• **Action item**: For the data below, report only the number of lines containing the string "link".

• **Dataset records**:
——
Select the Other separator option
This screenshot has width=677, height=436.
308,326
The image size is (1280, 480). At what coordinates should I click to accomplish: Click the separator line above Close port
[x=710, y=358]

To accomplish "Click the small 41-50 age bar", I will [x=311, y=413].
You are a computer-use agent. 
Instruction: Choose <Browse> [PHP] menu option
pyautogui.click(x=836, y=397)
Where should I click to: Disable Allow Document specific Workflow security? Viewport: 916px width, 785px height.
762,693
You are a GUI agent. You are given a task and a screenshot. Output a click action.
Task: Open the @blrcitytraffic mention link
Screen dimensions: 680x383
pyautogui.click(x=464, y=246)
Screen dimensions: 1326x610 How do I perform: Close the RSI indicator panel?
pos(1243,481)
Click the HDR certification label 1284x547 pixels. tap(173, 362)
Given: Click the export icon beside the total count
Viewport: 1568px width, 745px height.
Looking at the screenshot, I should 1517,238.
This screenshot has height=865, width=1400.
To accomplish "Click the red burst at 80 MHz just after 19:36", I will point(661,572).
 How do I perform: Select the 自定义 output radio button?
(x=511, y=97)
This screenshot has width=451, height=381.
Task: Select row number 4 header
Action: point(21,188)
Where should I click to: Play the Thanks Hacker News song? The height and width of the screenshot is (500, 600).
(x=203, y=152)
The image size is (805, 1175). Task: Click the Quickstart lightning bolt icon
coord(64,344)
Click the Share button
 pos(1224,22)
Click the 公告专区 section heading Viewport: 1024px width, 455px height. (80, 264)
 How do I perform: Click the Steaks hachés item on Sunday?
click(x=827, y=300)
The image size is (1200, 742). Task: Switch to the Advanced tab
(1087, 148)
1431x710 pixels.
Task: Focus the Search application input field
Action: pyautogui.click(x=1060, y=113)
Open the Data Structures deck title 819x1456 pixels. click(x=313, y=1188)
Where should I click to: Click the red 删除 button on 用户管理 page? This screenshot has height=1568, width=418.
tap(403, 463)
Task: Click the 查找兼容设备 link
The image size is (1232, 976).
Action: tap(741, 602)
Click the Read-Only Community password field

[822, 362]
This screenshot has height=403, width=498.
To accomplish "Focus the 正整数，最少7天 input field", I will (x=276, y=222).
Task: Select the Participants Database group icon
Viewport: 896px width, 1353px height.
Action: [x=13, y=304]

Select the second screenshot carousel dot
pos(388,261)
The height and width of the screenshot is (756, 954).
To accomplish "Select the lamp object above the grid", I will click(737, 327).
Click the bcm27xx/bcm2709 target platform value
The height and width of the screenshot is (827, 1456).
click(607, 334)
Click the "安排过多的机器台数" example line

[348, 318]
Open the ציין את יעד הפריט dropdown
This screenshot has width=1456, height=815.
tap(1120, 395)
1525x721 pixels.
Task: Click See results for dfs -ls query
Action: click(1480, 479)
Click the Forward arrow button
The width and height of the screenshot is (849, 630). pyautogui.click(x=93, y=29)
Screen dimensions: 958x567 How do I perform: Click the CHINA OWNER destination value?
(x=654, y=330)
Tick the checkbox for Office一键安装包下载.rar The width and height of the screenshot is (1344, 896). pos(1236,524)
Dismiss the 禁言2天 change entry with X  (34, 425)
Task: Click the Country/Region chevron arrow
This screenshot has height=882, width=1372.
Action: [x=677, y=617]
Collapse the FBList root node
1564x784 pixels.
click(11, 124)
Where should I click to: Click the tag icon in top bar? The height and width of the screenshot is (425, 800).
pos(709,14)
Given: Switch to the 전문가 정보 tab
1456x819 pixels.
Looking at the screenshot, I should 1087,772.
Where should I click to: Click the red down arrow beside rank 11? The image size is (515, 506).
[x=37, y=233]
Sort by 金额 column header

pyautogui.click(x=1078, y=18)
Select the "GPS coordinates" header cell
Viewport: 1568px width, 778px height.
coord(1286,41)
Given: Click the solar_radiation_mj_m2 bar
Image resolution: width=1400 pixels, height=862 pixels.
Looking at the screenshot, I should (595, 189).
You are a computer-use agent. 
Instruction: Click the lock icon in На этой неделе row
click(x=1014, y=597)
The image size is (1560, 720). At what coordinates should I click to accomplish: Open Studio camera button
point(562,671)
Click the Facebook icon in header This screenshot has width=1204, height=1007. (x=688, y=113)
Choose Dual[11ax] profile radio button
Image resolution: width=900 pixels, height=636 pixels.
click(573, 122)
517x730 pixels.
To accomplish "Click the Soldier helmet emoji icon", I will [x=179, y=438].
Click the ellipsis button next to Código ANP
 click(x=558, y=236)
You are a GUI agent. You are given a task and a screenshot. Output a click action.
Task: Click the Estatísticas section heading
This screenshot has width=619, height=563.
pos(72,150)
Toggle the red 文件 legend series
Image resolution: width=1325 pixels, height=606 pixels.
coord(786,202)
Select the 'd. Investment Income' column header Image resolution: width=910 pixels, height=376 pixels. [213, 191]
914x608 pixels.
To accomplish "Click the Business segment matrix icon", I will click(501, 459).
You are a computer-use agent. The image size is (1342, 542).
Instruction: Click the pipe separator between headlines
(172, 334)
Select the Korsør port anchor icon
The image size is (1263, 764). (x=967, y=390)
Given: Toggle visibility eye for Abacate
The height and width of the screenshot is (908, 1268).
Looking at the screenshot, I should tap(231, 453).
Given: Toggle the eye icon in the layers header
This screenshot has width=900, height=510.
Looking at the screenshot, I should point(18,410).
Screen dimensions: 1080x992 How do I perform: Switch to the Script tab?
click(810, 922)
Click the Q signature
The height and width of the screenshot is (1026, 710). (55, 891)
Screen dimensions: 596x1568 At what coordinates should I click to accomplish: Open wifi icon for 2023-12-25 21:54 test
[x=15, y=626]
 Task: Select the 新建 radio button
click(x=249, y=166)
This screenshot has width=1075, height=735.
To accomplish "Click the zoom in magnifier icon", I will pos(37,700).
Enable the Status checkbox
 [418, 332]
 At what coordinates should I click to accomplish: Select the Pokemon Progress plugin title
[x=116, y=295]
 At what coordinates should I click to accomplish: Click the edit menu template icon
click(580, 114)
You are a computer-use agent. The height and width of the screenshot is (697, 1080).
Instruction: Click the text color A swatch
——
• **Output**: 2